Veröffentlicht am 21.11.2016 in Umwelt

Mehr als zwanzig Jahre hat es gedauert: Nun wird Brandenburgs Umweltminister Jörg Vogelsänger, Mittwoch (23. November 2016), zwei Jahre nach dem Start der letzten Etappe, die Räumung der illegalen Hinterlassenschaft der ehemaligen Firma Oder Schrott bei Gartz, Ortsteil Friedrichsthal verkünden.

Friedrichsthal steht als prominentes Beispiel für ein Kapitel der Nachwendezeit, das Land, Städte und Gemeinden noch lange beschäftigen wird. Die neuen Bundesländer, damals auch mit der Bewältigung der zahlreichen Umweltsünden aus DDR-Zeiten befasst, boten ein breites Betätigungsfeld für Müllbeseitigungsunternehmen – darunter auch einige, die mit krimineller Energie unterwegs waren, gern auch als „Müllmafia“ bezeichnet.

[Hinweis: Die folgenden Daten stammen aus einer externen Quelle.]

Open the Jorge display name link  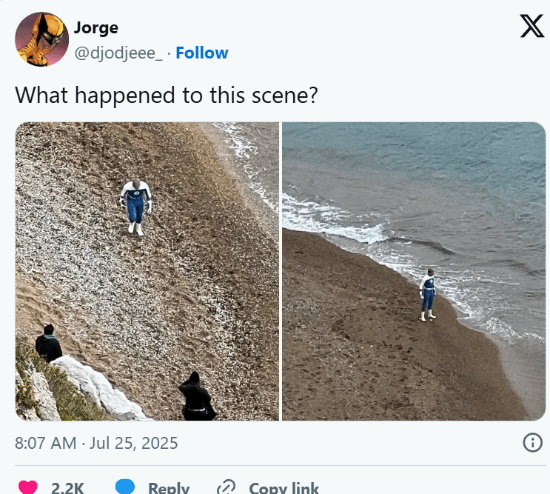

Ab dem Jahre 1991 entwickelte sich das Mülllager in Friedrichsthal zu einem der schwersten Fälle von Umweltkriminalität. Strafanzeige wegen ungenehmigten Anlagenbetriebs wurde schließlich 1998 gestellt. Die Betreiber verließen dann im April 1999 das Gelände, ohne ihren Sicherungs- und Räumpflichten nachzukommen.

Das Spiel ist immer wieder das gleiche: Trotz aufwändiger Recherchen und Gerichtsverfahren gelingt es nicht, die früheren Eigentümer haftbar zu machen. Nachdem alle Rechtsmittel ausgereizt waren, wollten im Jahre 2015 das Land Brandenburg, der Landkreis und die Gemeinde Gartz nicht länger warten. Gemeinsam und abschließend ließen sie die Altlasten auf dem Gelände der ehemaligen Jungviehanlage räumen. Die juristische Voraussetzung: Die Gemeinde musste in Vorleistung gehen und die betroffenen Flächen erwerben.

So groß die Freude über den verschwundenen Schandfleck ist, es bleibt der bittere Beigeschmack! Die Gesellschaft, also der steuerzahlende Bürger musste wieder einmal für den Schaden einiger weniger (Krimineller) aufkommen!